Una vez que el
itinerario nos ha traído hasta aquí —dije a mis compañeros de excursión—
¿por qué no hacemos una visita a sor Trinidad, que se llamó en el mundo
Carolina Vélez Puerto?
—¡Ah! ¿Pero está aquí Carolina? —interrogó Gil Grases, el más animado
y bromista de los que figurábamos en la excursión—. Creí notar en su
voz entonaciones de sobresalto, y comprendí que había cometido un
desacierto. Gil Grases era una criatura adorable, simpático hasta lo
sumo, sin otro defecto que carecer por completo de sentido común.
Cuando se supo la nueva de la vocación de Carolina, se atribuyó al
modo de ser de la calamidad de Gil Grases, al convencimiento de lo
infeliz que sería con él, por lo cual, y prefiriendo vida más sosegada,
había puesto ante su amor sus votos de religiosa.
El convento se encontraba sobre la villita y producía una
impresionante sensación de soledad y paz profunda. Era una mole
cuadrada, con muy escasos huecos, defendidos por celosías espesas,
negras, como sombríos ojos en un rostro pálido.
Llamamos al torno del monasterio. Antes de que la hermana tornera abriese, echamos de menos a Gil.
—Puede que siga enamorado de la monja y no quiera verla —susurramos.
Parece que sintió muchísimo que Carolina profesara.
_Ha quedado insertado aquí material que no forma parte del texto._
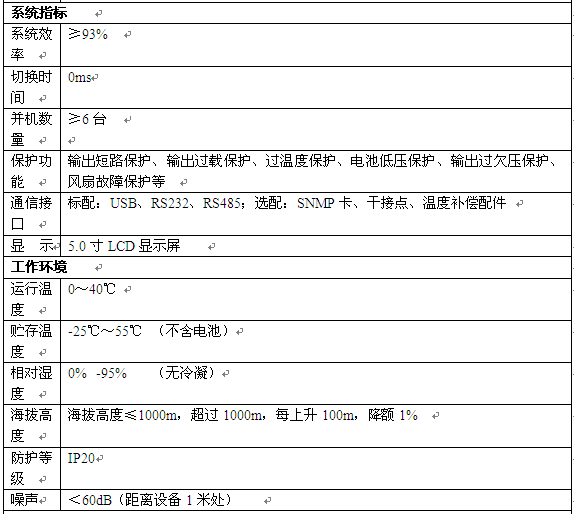Click the <60dB noise value
The width and height of the screenshot is (574, 514).
click(x=90, y=500)
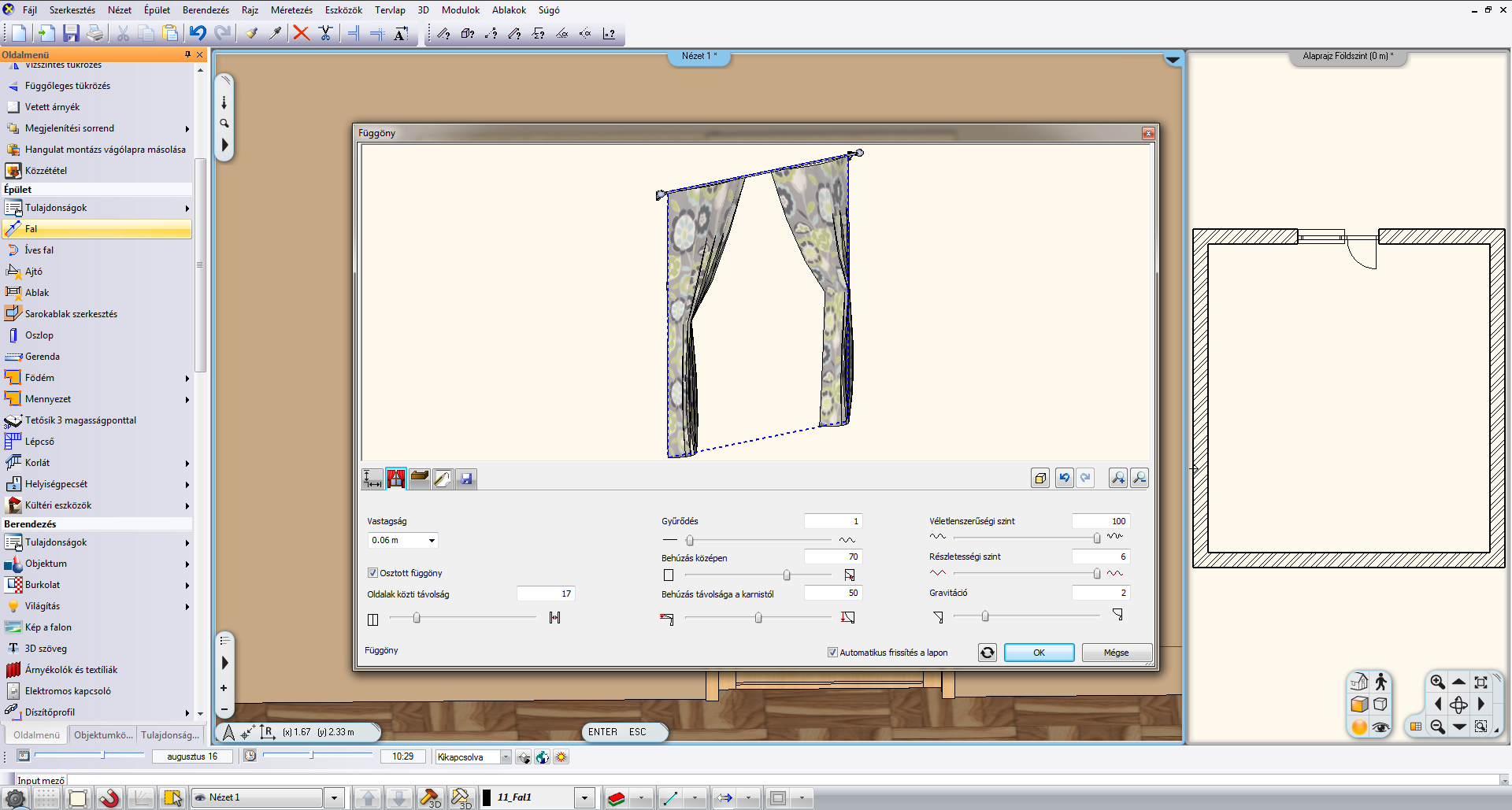Expand the Burkolat submenu arrow
This screenshot has height=810, width=1512.
tap(187, 586)

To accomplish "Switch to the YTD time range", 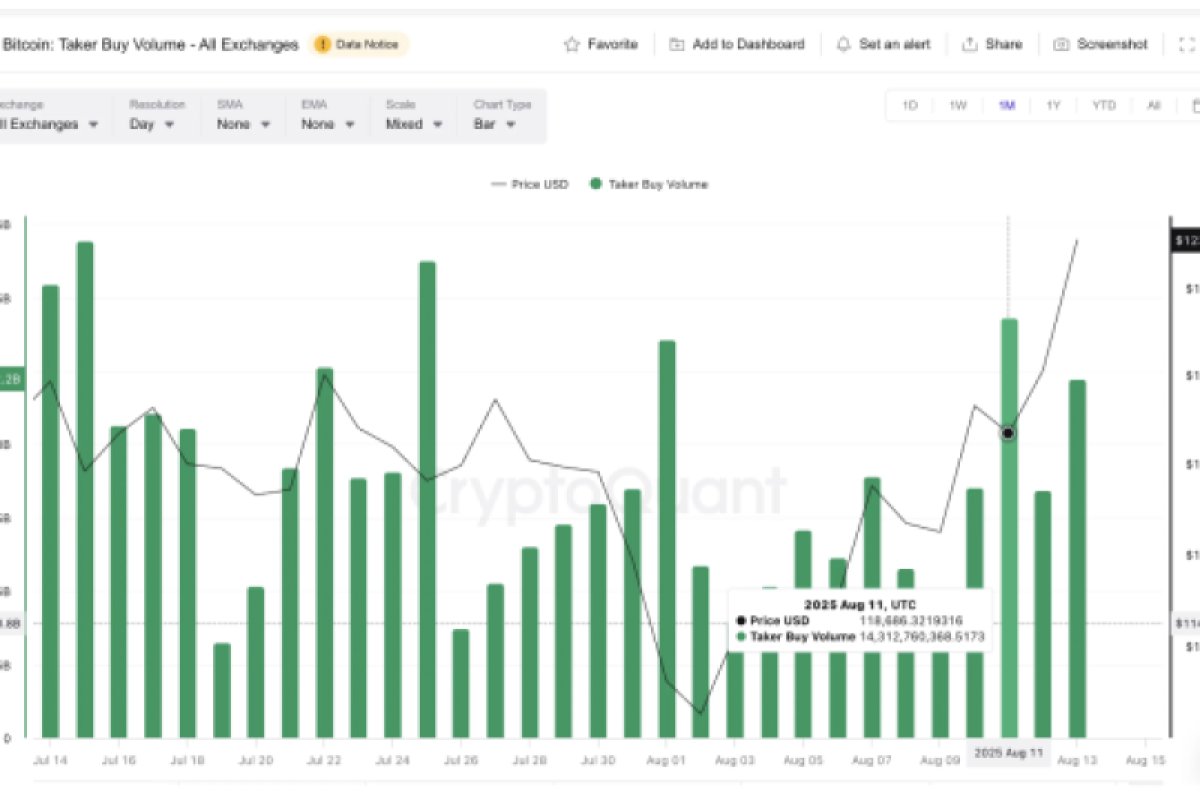I will pyautogui.click(x=1103, y=105).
La tornera, después de un «Ave María Purísima» nasal, —nos dijo: «Las
madres están en el coro, pero ya se acaba el rezo. Ahora mismo saldrá
sor Trinitaria con la madre abadesa».
Al poco, volvimos a escuchar el gangueado «Ave María», y la cortina
se descorrió. Entrevimos detrás, en la penumbra, dos figuras muy
veladas. Y al preguntar: «¿Tenemos el gusto de hablar con la madre
abadesa?» —el bulto más grueso dijo al otro:
—Puede alzarse el velo, sor Trina, si estos señores como parece, son amigos suyos.